文書の抜粋 ▸
•••
UbuntuとAmazonLinux2のOpenSSLのバージョン確認と更新方法
時々発生する OpenSSL の脆弱性問題。
2022 年 5 月には以下のケースが報告されました。
CVE-2022-1292
OpenSSL 1.0.2zeより前のバージョン
OpenSSL 1.1.1oより前のバージョン
OpenSSL 3.0.3より前のバージョン
CVE-2022-1343、CVE-2022-1434、CVE-2022-1473
OpenSSL 3.0.3より前のバージョン
早めに対処しないといけないケースが多いですが、ディストリビューションによってはパッケージの対応が遅かったり・・・。
ということで、Ubuntu18.04 や AmazonLinux2 でどのように対応したらいいか試してみましたので紹介します。
OpenSSLの脆弱性について
冒頭でも脆弱性の内容に触れましたが、今回は深刻度「中」レベルまでのもの。
JVN(Japan Vulnerability Notes)のサイトで詳しく紹介されています。
対応版のソースコードは既に配信されていますが、yum や apt などパッケージ管理の状況はどうでしょうか。
サポートが切れているディストリビューションは要注意ですね。
ubuntuのOpenSSLのバージョン
さて、ubuntu18.04 の openssl のバージョンを確認してみます。
1.1.1 だと古そうですね。
(2018 年 9 月とのこと)
$ openssl version
OpenSSL 1.1.1 11 Sep 2018
パッケージの詳細は以下の通り。
1.1.1 にパッチが当たってる可能性があるので、細かい「1ubuntu2.1~18.04.17」の内容まで把握しておくべきでしょうか。
「apt upgrade openssl」しても最新のパッケージと言われますし。
$ apt show openssl
Package: openssl
Version: 1.1.1-1ubuntu2.1~18.04.17
ubuntu の公式サイトで今回のセキュリティ問題についての情報を確認してみましょう。
以下の内容から、ubuntu18.04 の openssl のパッケージバージョンは問題なさそうですね。
The problem can be corrected by updating your system to the following package versions
システムの再起動が必要という情報が気になるところですが、その前にパッケージがいつの間にか最新になってるのも疑問です。
After a standard system update you need to reboot your computer to make all the necessary changes.
•••
提供資料 ▸
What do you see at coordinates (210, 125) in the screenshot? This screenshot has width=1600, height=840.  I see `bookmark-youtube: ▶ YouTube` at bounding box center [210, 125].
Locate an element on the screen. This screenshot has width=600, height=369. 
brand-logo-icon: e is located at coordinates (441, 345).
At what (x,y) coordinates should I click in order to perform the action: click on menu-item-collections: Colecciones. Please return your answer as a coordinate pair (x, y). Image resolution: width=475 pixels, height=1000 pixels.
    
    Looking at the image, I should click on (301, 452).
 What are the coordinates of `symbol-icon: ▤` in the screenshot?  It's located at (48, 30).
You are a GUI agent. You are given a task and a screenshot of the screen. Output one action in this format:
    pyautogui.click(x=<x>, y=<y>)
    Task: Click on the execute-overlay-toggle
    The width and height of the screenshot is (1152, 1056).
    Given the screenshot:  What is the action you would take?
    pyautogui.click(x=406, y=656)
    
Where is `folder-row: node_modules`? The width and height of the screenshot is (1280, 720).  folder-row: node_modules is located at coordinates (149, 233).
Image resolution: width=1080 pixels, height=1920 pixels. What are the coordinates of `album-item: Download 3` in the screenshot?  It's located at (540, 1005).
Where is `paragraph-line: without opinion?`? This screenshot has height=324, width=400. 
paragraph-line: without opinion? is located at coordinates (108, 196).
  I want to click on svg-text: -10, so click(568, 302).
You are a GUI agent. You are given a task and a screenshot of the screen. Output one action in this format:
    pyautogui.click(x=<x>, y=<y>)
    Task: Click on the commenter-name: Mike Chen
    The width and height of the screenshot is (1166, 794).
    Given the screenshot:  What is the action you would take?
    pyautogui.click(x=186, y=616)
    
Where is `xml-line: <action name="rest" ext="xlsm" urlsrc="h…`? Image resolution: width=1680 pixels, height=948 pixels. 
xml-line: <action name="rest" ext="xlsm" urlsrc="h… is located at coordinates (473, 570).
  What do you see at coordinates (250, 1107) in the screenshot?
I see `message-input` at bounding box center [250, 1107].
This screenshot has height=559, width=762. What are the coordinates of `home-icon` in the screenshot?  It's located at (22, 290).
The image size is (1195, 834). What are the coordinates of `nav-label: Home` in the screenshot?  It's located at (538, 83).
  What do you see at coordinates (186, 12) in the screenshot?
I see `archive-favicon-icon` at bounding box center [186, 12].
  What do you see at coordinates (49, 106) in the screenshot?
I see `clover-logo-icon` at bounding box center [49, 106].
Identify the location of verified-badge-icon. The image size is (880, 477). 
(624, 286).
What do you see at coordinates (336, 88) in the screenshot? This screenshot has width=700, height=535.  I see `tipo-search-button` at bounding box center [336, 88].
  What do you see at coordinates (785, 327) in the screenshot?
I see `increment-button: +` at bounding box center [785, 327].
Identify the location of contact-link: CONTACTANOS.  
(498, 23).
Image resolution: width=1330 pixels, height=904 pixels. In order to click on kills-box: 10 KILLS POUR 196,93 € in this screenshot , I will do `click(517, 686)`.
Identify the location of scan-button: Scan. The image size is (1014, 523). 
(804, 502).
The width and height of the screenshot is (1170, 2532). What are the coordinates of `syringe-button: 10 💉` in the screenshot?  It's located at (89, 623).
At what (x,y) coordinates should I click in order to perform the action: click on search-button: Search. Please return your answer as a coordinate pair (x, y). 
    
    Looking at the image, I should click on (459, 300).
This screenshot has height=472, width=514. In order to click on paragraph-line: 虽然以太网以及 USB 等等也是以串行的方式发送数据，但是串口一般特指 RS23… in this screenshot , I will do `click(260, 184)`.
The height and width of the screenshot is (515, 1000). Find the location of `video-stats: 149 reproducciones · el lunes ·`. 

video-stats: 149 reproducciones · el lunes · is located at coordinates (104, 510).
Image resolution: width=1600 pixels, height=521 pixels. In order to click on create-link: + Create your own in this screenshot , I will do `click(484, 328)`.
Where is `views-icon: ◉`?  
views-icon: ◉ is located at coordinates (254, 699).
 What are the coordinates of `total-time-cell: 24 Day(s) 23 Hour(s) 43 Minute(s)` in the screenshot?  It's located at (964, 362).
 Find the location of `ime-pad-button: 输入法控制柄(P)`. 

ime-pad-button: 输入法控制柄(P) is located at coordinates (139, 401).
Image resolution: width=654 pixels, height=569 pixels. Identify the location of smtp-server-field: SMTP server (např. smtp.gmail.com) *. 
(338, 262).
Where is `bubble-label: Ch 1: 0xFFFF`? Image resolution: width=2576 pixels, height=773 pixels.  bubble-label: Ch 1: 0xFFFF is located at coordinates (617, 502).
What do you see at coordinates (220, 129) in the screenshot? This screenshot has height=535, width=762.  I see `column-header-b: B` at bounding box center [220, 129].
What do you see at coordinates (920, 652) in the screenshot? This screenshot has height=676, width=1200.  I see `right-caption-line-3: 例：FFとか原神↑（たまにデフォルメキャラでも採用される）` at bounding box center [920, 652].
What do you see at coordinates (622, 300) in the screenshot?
•••
資料に関する問い ▸
1. 文書の抜粋で、Ubuntu18.04 上の「apt show openssl」が表示した openssl パッケージのバージョンは何か。
2. 文書の抜粋の「冒頭でも脆弱性の内容に触れましたが」で始まる段落を、主な事実を残して短い箇条書きにまとめてください。

演習の解答 ▸
1. 1.1.1-1ubuntu2.1~18.04.17

2.
- 今回の脆弱性は深刻度「中」レベルまでのもの
- 詳細は JVN(Japan Vulnerability Notes)のサイトで紹介されている
- 対応版のソースコードは既に配信済みだが、yum や apt などのパッケージ管理の状況は確認が必要
- サポートが切れているディストリビューションは要注意